Have you ever wished that you could escape from the present day and live in an earlier time?  This is the question dealt with in writer/director Woody Allen's 41st film.  Hollywood screenwriter and aspiring novelist Gil Pender (Wilson) takes a holiday to Paris with his fiancee Inez (McAdams).  Gil falls in love with Paris while Inez is much more resistant to it's charms.  In particular Gil imagines what the city would have been like in the Golden Age of the 1920s.  While Inez is distracted by her friend Paul (Sheen), a pedantic pseudo-intellectual who she idolizes, Gil takes to wandering the city streets at night, until one night, at the stroke of midnight, he is picked up by a vintage car and finds himself whisked back to the Paris of the 1920s.  Soon Gil is spending every night partying with F. Scott and Zelda Fitzgerald (Tom Hiddleston and Allison Pill), Gertrude Stein (Bates), Salvador Dali (Brody), Ernest Hemingway (Corey Stoll), Cole Porter (Yves Heck), Luis Bunuel (Adrien de Van) and Pablo Picasso (Marcial Di Fonzo Bo).  He quickly finds himself becoming increasingly disenchanted with both the 21st Century and Inez, especially when he meets the alluring Adriana (Cotillard).  However Adriana herself is in love with the idea of her own Golden Age:  Paris in the 19th century Belle Epoque.

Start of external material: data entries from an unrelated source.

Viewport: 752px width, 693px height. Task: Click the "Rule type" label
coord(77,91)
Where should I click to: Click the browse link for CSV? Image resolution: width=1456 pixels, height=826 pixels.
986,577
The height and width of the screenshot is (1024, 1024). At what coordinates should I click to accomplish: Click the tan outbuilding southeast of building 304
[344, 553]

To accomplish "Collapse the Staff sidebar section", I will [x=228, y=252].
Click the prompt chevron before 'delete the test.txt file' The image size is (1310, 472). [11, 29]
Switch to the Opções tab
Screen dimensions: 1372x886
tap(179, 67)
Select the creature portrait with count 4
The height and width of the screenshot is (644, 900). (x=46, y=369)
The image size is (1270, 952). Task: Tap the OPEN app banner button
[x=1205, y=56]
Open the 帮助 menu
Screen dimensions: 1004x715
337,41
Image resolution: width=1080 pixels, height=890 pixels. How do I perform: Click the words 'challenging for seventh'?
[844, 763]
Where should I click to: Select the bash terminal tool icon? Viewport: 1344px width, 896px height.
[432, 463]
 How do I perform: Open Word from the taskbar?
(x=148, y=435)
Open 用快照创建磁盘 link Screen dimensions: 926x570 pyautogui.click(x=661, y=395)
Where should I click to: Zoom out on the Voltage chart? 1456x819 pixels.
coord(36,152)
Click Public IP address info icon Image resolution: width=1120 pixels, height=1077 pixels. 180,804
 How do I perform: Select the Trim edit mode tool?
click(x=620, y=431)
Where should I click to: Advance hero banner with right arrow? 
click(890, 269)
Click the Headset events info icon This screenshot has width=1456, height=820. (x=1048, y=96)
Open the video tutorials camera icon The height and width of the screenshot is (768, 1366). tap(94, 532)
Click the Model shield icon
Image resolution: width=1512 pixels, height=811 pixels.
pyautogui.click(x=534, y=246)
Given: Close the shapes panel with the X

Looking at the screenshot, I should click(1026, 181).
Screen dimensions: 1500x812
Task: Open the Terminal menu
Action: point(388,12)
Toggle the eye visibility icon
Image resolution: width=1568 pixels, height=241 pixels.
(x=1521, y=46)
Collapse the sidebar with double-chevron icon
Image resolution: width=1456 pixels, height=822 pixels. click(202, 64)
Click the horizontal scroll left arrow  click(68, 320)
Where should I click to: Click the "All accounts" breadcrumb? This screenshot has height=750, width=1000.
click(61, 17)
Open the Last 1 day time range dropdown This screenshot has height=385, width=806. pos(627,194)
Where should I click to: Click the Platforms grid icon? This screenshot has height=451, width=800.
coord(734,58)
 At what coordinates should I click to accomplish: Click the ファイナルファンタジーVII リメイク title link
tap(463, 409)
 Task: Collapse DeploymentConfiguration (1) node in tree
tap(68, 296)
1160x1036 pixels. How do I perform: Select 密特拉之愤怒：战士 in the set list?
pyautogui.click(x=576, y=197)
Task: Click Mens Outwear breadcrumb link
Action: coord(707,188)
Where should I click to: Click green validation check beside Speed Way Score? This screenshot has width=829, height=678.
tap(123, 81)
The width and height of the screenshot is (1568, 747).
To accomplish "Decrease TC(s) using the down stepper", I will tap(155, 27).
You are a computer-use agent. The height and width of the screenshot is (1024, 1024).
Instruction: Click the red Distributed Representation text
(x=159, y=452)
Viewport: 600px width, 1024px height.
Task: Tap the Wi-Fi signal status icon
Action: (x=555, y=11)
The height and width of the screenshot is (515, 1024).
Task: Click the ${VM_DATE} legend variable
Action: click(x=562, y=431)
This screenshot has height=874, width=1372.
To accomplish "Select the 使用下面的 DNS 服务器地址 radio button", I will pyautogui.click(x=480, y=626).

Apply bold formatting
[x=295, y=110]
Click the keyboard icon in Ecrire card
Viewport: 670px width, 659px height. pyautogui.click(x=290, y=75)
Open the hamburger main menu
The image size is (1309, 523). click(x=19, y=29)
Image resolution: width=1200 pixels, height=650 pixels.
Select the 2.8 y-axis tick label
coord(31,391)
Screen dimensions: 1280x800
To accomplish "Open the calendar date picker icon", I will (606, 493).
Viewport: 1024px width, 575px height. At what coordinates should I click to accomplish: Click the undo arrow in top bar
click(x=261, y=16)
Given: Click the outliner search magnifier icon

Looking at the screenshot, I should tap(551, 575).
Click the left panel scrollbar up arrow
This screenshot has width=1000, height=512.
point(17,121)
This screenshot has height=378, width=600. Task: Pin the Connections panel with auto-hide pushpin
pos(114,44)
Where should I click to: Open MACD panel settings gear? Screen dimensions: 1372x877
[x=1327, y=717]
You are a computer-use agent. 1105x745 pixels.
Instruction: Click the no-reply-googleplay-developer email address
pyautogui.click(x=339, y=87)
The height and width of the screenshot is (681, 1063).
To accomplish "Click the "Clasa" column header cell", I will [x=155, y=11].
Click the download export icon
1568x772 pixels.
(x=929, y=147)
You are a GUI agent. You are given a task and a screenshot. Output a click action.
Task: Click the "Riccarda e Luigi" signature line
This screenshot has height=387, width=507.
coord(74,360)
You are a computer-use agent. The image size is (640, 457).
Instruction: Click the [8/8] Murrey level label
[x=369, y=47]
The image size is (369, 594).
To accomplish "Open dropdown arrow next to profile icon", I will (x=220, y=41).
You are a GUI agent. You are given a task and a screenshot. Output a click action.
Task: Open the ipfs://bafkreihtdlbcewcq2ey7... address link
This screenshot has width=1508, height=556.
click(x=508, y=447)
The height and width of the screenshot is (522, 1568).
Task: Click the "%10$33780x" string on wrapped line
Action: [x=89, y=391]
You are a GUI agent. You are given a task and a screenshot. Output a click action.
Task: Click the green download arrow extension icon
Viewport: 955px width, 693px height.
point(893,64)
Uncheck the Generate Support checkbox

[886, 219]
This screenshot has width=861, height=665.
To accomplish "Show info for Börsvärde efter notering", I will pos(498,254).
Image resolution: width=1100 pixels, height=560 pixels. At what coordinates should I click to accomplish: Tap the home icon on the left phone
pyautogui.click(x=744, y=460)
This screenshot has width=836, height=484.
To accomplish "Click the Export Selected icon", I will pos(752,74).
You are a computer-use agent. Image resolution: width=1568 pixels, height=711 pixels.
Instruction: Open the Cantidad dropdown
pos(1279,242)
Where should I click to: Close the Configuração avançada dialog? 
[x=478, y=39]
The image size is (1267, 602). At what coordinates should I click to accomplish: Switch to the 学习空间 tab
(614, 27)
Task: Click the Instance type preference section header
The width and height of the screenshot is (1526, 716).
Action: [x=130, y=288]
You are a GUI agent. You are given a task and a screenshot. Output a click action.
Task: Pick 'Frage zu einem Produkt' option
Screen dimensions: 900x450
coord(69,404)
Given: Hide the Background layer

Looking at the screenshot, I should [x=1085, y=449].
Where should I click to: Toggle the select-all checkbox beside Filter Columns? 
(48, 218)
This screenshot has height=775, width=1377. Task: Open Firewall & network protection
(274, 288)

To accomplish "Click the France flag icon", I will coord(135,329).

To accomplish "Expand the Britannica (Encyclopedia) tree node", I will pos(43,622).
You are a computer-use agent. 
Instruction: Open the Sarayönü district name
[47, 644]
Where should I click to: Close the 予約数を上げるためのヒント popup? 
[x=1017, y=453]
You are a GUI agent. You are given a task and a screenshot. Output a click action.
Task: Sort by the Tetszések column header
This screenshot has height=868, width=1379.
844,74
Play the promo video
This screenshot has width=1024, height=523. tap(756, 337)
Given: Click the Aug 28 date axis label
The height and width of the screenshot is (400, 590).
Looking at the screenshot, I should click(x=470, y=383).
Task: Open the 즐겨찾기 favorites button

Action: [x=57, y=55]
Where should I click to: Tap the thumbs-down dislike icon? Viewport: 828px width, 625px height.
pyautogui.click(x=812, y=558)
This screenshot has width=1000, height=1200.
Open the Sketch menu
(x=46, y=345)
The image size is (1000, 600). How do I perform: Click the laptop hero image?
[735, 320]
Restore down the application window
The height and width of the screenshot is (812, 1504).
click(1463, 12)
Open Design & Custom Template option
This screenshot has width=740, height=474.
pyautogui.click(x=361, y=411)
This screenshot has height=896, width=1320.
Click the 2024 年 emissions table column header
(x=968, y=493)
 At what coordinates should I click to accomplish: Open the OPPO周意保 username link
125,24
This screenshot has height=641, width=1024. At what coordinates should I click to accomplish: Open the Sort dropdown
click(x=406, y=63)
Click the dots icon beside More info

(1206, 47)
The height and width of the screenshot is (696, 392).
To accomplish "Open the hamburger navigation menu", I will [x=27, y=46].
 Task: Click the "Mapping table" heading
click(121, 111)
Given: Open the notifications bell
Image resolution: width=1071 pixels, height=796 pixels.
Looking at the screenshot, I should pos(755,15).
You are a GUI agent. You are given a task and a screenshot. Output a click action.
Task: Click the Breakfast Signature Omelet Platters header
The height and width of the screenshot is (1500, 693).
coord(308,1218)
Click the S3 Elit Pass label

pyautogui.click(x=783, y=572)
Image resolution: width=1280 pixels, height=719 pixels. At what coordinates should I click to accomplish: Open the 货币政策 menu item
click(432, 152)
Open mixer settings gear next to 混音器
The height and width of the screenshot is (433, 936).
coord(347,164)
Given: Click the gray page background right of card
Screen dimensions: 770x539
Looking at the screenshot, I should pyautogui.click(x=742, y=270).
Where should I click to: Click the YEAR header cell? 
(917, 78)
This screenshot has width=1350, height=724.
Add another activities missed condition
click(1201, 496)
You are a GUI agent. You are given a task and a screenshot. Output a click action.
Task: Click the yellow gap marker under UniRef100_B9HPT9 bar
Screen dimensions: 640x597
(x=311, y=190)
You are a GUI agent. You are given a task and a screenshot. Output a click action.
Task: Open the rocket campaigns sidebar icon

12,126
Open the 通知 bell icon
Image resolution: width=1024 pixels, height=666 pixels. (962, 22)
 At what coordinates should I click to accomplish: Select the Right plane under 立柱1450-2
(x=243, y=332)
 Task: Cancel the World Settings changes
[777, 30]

This is Woody Allen's best movie in recent years and probably one of the best movies that he is made.  An engaging and effortlessly charming film, which is genuinely funny and directed with a light touch.  The performances are uniformly brilliant and there is a genuine sense of magic .  Despite a brief, half-hearted discussion of contemporary politics (Inez's father (Kurt Fuller) is a fervent Republican and not a fan of the French) this is timeless.  It both celebrates and critiques the yearning for some nostalgic, long departed Golden Age.  Woody Allen's earlier films are often seen as being love letters to his native New York, and this is an unashamed love letter to Paris and is more affecting and beautiful than any of his earlier New York celebrations.  There is a sense here also of Woody Allen rediscovering the magic of cinema itself.  

Entertaining and funny, this is a perfect romantic movie and will appeal to more than just Woody Allen fans.  This film is going to do wonders for the Parisian tourist industry.